#### Try it:
The records that follow are to be transcribed exactly.

.....

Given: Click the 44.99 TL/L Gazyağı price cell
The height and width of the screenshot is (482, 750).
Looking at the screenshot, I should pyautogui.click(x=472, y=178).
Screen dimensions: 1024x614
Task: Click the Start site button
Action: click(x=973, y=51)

.....

#### Exercise solution:
Given: Click the 44.99 TL/L Gazyağı price cell
The height and width of the screenshot is (482, 750).
Looking at the screenshot, I should pyautogui.click(x=472, y=178).
Screen dimensions: 1024x614
Task: Click the Start site button
Action: click(x=973, y=51)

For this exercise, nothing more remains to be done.